> **PROVIDED TEXT**
This code is doing movements, but is not exactly what I want because if a cell has 0 individuals in it and its neighbours all 5, then at the end it has 8 and its neighbours 4 but I don't want that because I don't want the cell with the less individuals in it to have more than its neighbours at the end. I want all of them to have close values in them and still have movements. I don't know how to do that in Mathematica.

Answer 1

A cellular automaton is not particularly complicated, so my first point of advice is to figure out exactly what you want. Then, I recommend you separate the classical transition rules from the "random" aspect you're introducing.

For instance, here is my implementation of Conway's Game of Life:

 (* We abbreviate 'nbhd' for neighborhood *)

> **TASK DESCRIPTION**
From the Mathematica cellular automaton thread, print word for word the passage that starts at "A cellular automaton" and ends after "for neighborhood *)".

> **DATA**
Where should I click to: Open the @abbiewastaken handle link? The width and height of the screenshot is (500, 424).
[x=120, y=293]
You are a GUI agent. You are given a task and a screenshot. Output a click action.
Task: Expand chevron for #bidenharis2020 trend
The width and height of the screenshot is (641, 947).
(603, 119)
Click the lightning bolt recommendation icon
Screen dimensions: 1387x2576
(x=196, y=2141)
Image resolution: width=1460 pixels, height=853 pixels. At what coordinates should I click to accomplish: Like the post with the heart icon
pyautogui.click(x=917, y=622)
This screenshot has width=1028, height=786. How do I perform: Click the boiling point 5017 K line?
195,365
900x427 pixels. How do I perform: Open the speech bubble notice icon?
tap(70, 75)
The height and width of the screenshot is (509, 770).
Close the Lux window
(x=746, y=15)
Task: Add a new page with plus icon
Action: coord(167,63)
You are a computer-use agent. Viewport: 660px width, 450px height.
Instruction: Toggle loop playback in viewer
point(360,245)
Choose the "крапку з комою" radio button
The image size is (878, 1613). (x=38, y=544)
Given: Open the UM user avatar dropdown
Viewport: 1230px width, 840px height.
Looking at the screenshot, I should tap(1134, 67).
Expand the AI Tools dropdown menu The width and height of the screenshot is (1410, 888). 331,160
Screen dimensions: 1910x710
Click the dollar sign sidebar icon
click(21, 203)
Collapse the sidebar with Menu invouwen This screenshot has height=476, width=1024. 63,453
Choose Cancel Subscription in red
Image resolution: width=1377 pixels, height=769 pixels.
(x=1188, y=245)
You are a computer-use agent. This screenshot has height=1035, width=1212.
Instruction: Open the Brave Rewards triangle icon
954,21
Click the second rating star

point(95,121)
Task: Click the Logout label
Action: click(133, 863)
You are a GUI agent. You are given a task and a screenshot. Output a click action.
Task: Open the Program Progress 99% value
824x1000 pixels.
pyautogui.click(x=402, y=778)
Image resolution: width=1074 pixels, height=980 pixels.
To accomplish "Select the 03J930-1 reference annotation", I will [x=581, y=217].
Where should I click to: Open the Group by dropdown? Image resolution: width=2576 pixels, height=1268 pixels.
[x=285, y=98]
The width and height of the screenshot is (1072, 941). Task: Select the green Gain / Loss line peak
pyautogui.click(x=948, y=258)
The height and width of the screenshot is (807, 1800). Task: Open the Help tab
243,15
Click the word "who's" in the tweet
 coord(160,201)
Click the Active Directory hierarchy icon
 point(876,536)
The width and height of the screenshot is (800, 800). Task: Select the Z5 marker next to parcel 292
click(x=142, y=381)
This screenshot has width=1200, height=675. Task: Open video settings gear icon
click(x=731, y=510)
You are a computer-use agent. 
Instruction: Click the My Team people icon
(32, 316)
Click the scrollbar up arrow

> **FINISHED TASK**
A cellular automaton is not particularly complicated, so my first point of advice is to figure out exactly what you want. Then, I recommend you separate the classical transition rules from the "random" aspect you're introducing.

For instance, here is my implementation of Conway's Game of Life:

 (* We abbreviate 'nbhd' for neighborhood *)